During the load stepping loop, total displacement vector will be saved to VTK format at every increment. We also plot the trajectory of the extremal point in the \(X-Z\) plane. Note that depending on the resolution method, the total displacement is given by \(\bu\) for the total method or by incrementing it with \(\bu\) for the incremental method, stored in total_displ. For the latter case, we also update the previous rotation matrix R_old and curvature curv_old. Note also that for this approach, a good initial guess is the zero vector, rather than the previous increment. We therefore zero the solution vector v which will be used as an initial guess for the next increment.

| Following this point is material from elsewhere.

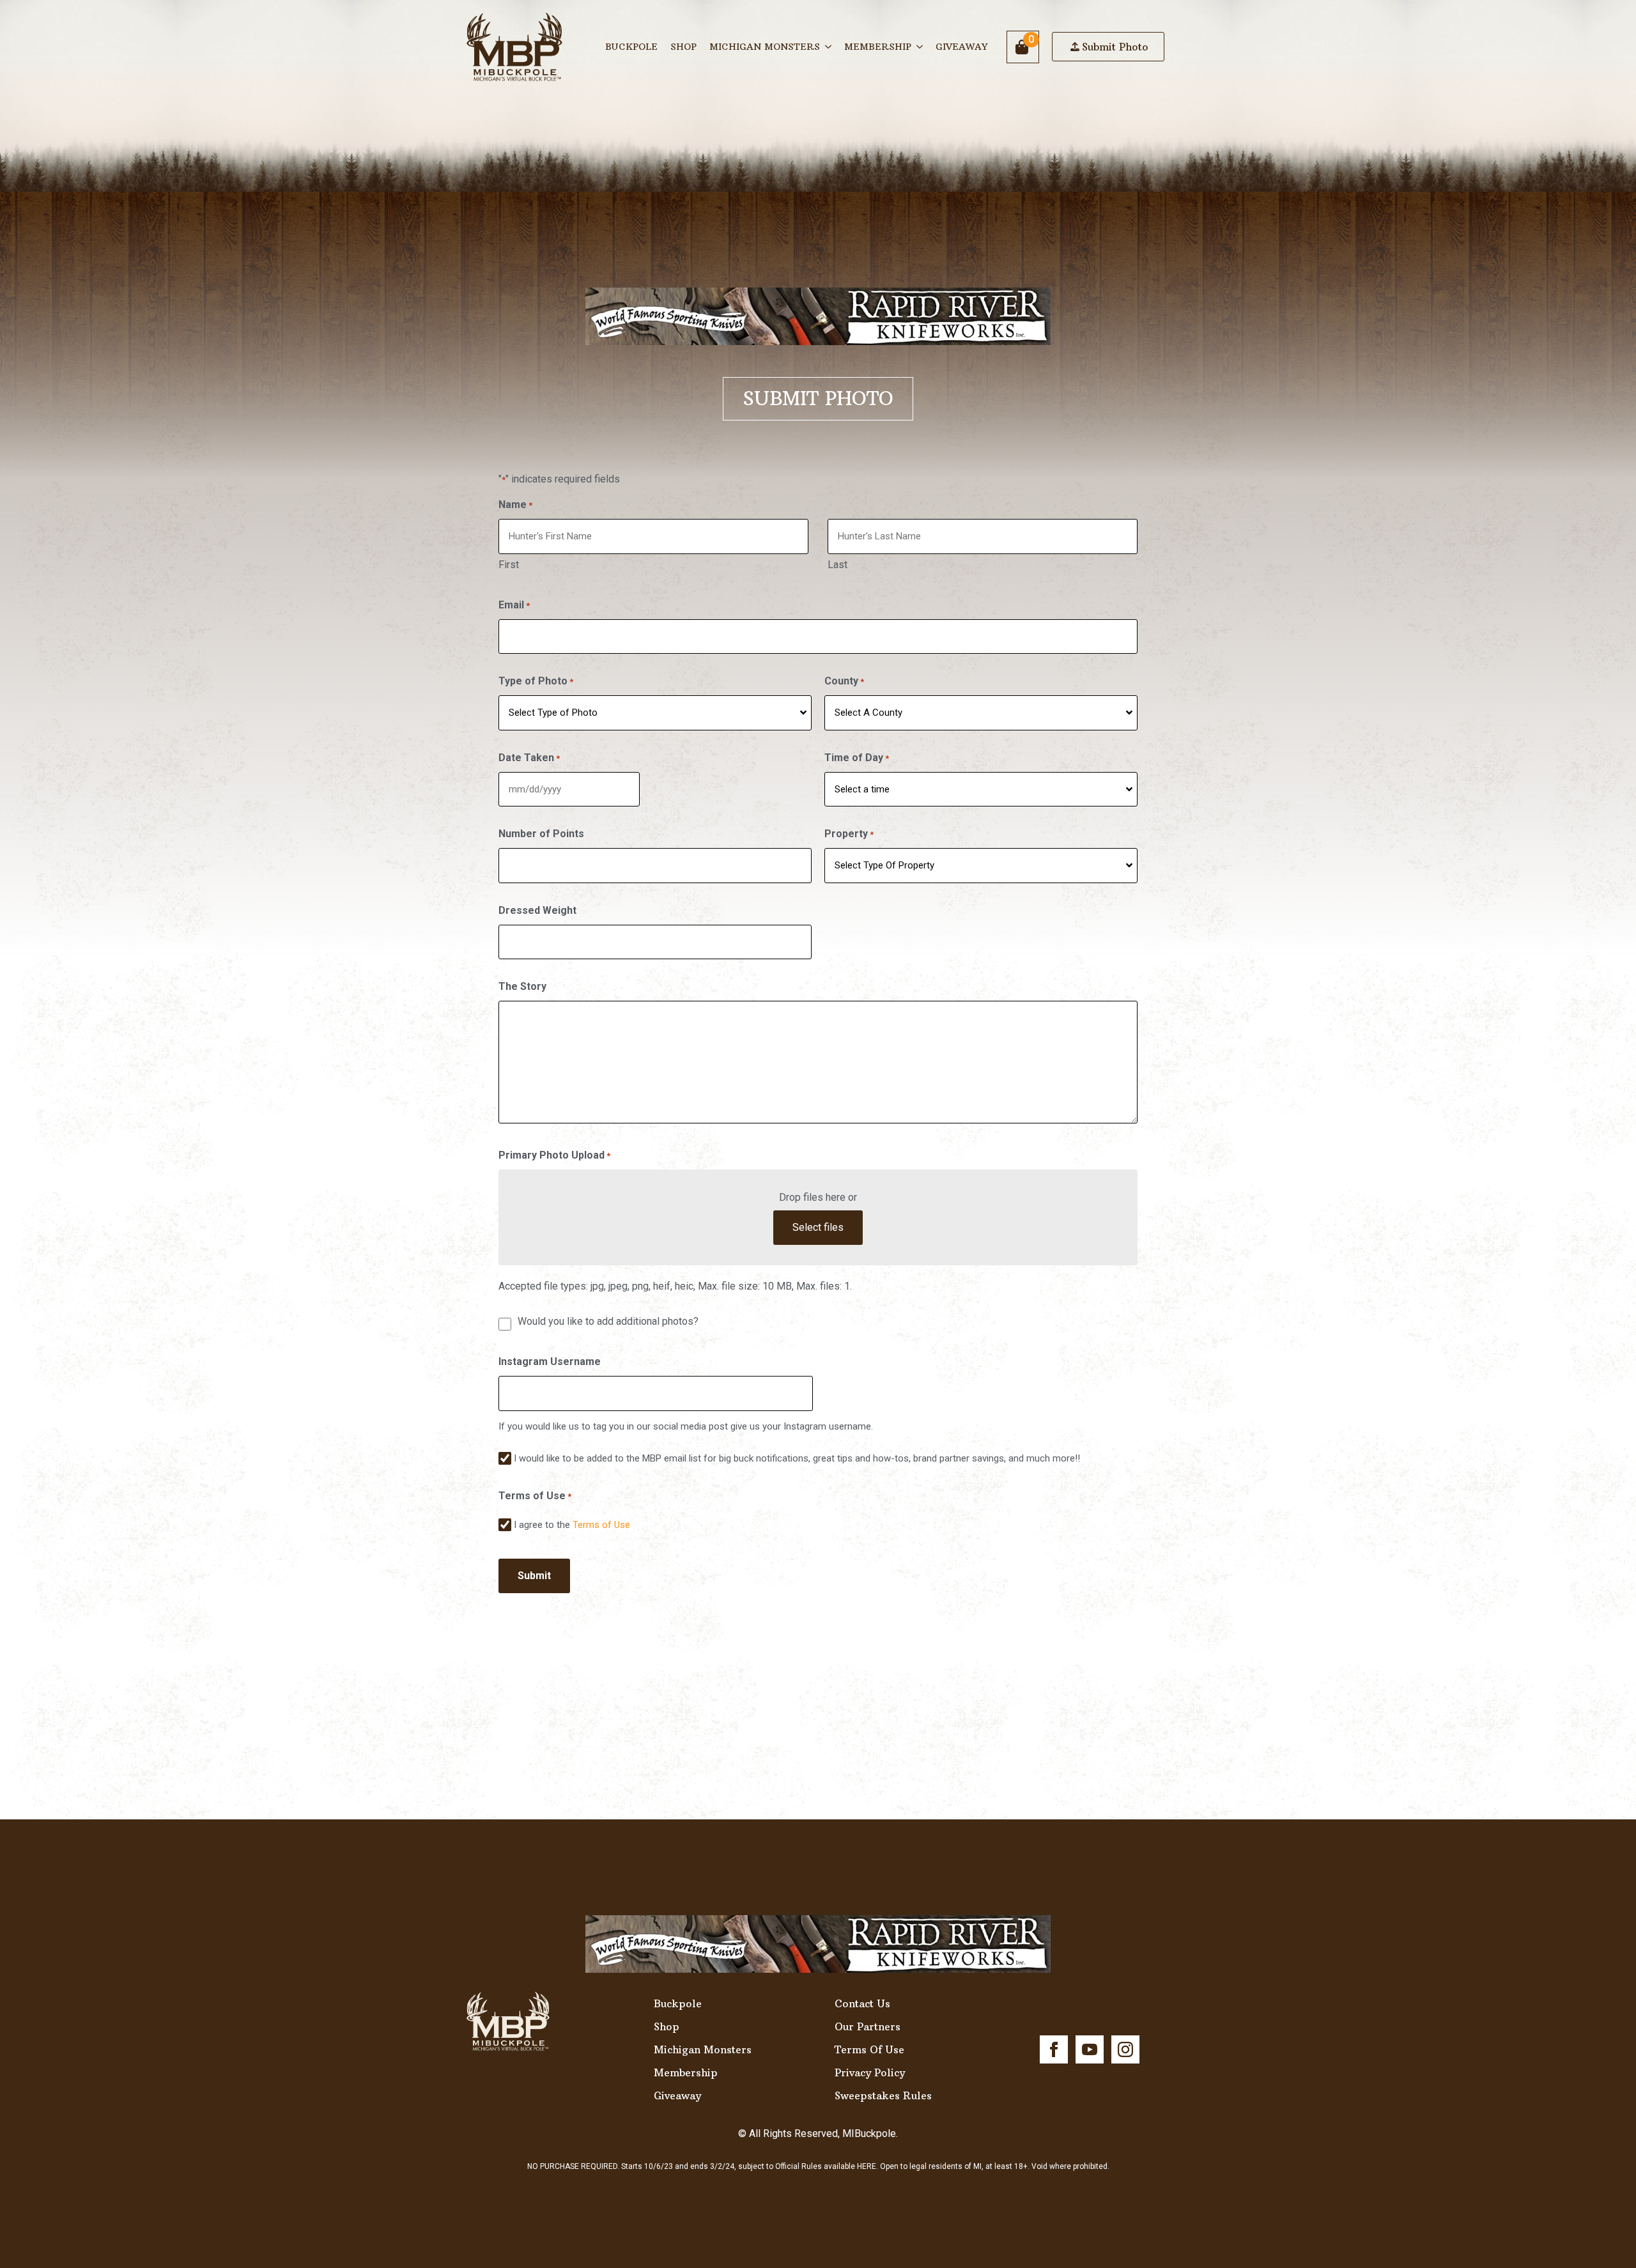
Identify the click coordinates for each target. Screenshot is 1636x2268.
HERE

uh = np.zeros((Nsteps + 1, 3))

vtk = io.VTKFile(domain.comm, "results/helical_beam.pvd", "w")

v.x.array[:] = 0.0
for i, t in enumerate(times[1:]):
    if i % 50 == 0:
        print(f"Increment {i}/{Nsteps}")
    load.value = t

    num_its, converged = solver.solve(v)
    assert converged

    v.x.scatter_forward()

    displ = v.sub(0).collapse()

    if method == "total":
        total_displ.x.array[:] = displ.x.array[:]
    if method == "incremental":
        total_displ.x.array[:] += displ.x.array[:]
        R_old.interpolate(R_new_expr)
        curv_old.interpolate(curv_expr)
        v.x.array[:] = 0.0

    uh[i + 1, :] = total_displ.x.array[end_dof]

    vtk.write_function(total_displ, t)

vtk.close()
Increment 0/400
Increment 50/400
Increment 100/400
Increment 150/400
Increment 200/400
Increment 250/400
Increment 300/400
Increment 350/400
fig = plt.figure()
ax = fig.gca()
ax.set_xlim(-length / 2, length)
ax.set_ylim(0, 0.8 * length)
ax.set_aspect("equal")
cmap = plt.get_cmap("plasma")
colors = cmap(times / max(times))
markers = []


def draw_frame(n):
    if n == 0:
        markers.clear()
    markers.append(
        ax.plot(
            length + uh[n : n + 2, 0],
            uh[n : n + 2, 2],
            "-",
            color=colors[n],
        )[0]
    )
    return markers


anim = animation.FuncAnimation(
    fig, draw_frame, frames=Nsteps, interval=5, blit=True, repeat_delay=5000
)
plt.close()
HTML(anim.to_html5_video())

References#

[BT03]

Olivier A Bauchau and Lorenzo Trainelli. The vectorial parameterization of rotation. Nonlinear dynamics, 32:71–92, 2003. doi:10.1023/A:1024265401576.

[IbrahimbegovicFKovzar95]

Adnan Ibrahimbegović, Francois Frey, and Ivica Kožar. Computational aspects of vector-like parametrization of three-dimensional finite rotations. International Journal for Numerical Methods in Engineering, 38(21):3653–3673, 1995. doi:10.1002/nme.1620382107.

[MLMG20] (1,2)

Domenico Magisano, Leonardo Leonetti, Antonio Madeo, and Giovanni Garcea. A large rotation finite element analysis of 3d beams by incremental rotation vector and exact strain measure with all the desirable features. Computer Methods in Applied Mechanics and Engineering, 361:112811, 2020. doi:10.1016/j.cma.2019.112811.

[Mor17]

M. Morandini. Handling of finite rotations in dolfin. In Proceedings of the FEniCS Conference. 2017. doi:10.6084/m9.figshare.5086369.